En 1988 obtuvo la absolución de sus defendidos en el caso del narcotraficante Reynaldo Rodríguez López, “el Padrino”. Su prestigio aumentó cuando logró la exoneración de su cliente, el
general José Valdivia, en el caso judicial por la masacre de campesinos de Cayara en 1988 (pp. 450-451). Al llegar al gobierno en 1990, de la mano de Alberto Fujimori, “Montesinos diseñó un
sistema integrado por jueces, fiscales, funcionarios de cárceles y oficiales de policía.” Con esa red “manipuló el aparato judicial para castigar e intimidar a los medios [de comunicación]
independientes” (pp. 454-455). Producido el autogolpe de 1992 y luego de la purga judicial dispuesta por la dictadura, “Para liderar este sistema judicial abierto a la prevaricación y [el]
cohecho, el juez Luis Serpa Segura fue nombrado presidente de la Corte Suprema, y la magistrada Blanca Nélida Colán fue designada fiscal de la Nación.” En las condiciones políticas creadas
por el golpe de Estado, el “embajador Anthony Quainton” consideró “que el ataque de Fujimori al poder judicial era una buena oportunidad para influir en materia de reformas favorables a los
intereses de Estados Unidos.” El embajador estadounidense no vaciló en reportar a Washington: “Perú está dirigiéndose en una dirección que es consistente con nuestros intereses de largo
plazo.” (pp. 461-462).
Los “asuntos sin investigar” que fueron denunciados crecieron en número e importancia; entre ellos, las denuncias de
Susana Higuchi sobre las ong de la familia Fujimori, “el saqueo de la caja de pensiones militar y policial, y la malversación de la compañía de seguros estatal Popular y Porvenir” (p. 465).
Paralelamente, “diversas acusaciones formales contra Montesinos” fueron desestimadas por la Fiscal de la Nación (pp. 475-476). Una poderosa organización de corrupción había penetrado el
sistema de justicia: “Los jueces de la Corte Suprema y de los juzgados superiores y provinciales conformaron una red de prevaricación y cohecho que otorgaba decisiones y sentencias a favor de
intereses privados y políticos protegidos por Montesinos. […] Desde su supuesta reforma en 1992, todo el sistema judicial estaba plagado de ‘innovaciones’ institucionales que servían como
incentivo para los jueces mediocres y corruptos, y como castigo para los honrados. Aproximadamente, cincuenta jueces de cortes superiores y provinciales colaboraron en la red judicial de
Montesinos.” (p. 475). En el famoso litigio en torno a la explotación minera de Yanacocha, Montesinos inclinó la balanza a favor de de Newmont-Buenaventura al inducir el voto del juez Jaime
Beltrán a cambio de ciertas ventajas. (p. 489).

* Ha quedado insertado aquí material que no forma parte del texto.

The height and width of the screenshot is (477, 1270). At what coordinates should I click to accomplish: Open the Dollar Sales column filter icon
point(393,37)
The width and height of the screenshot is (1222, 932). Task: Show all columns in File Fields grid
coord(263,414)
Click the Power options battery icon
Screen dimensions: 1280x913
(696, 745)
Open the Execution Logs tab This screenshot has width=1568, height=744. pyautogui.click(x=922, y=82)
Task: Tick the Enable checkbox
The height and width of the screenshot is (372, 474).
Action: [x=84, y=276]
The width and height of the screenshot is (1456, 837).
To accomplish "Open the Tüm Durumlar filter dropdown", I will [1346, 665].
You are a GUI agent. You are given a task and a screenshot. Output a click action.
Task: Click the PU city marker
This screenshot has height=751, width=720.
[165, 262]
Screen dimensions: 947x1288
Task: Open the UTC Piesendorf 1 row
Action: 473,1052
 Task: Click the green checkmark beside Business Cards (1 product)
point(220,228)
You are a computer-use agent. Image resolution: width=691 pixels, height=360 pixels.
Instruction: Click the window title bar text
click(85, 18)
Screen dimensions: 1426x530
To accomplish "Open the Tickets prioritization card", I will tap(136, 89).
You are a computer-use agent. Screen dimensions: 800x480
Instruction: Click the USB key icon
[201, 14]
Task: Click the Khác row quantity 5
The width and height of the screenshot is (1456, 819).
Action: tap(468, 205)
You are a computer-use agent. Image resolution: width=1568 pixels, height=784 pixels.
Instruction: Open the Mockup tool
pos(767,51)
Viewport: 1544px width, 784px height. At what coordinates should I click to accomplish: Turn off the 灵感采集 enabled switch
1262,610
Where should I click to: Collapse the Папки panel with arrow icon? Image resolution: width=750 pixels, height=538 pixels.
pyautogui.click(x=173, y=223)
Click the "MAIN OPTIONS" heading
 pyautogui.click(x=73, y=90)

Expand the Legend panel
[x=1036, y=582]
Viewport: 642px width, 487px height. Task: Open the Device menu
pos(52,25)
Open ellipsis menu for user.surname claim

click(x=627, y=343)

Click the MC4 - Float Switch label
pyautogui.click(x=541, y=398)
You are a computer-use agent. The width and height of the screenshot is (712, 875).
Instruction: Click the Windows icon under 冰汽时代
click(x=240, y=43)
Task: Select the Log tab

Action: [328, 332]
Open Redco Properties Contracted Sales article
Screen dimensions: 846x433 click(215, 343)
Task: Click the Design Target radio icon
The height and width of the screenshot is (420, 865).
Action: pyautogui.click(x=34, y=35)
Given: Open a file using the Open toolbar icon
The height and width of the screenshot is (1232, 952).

El epílogo de esta historia lamentable es algo más honroso. El Poder Judicial peruano ha sido capaz, a partir del año
2001, de procesar a 1250 personas por la participación en la gigantesca red montada por Montesinos (p. 523). En abril de 2009 un tribunal de la Corte Suprema condenó a Alberto Fujimori a 25
años de prisión. Estos hitos, pese a algunas limitaciones importantes, no tienen precedente en la historia del país. Lo que es más difícil de afirmar –especialmente luego de mirar esta
historia ignominiosa de la justicia peruana– es si, en adelante, los jueces se demostrarán capaces de enfrentar el cáncer de la corrupción. Varios casos importantes –el del ex presidente
Toledo, entre ellos– están en la agenda judicial actual o próxima, como para testar la voluntad y la entereza de nuestros jueces.